| Material provided |
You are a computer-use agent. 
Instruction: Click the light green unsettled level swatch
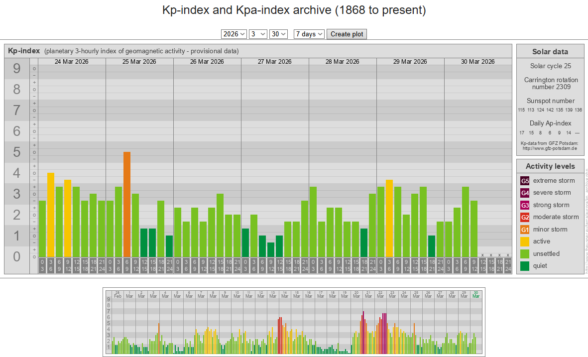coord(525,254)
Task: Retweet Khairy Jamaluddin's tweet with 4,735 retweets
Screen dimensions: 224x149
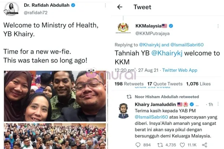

==

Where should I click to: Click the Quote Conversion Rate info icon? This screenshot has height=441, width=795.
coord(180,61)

---

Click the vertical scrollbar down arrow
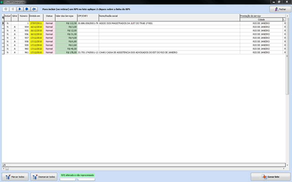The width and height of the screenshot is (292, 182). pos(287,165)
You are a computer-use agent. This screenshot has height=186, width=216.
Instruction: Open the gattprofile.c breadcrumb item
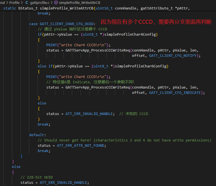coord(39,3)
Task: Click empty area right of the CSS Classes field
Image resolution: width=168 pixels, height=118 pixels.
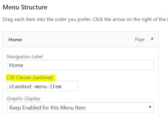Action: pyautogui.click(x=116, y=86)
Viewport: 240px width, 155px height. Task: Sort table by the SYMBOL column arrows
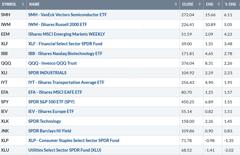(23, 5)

| Exercise details |
Lines containing the word "computer" must be found in the data above and copied.

| Exercise output |
You are a computer-use agent. 
You are a computer-use agent. This screenshot has height=186, width=216.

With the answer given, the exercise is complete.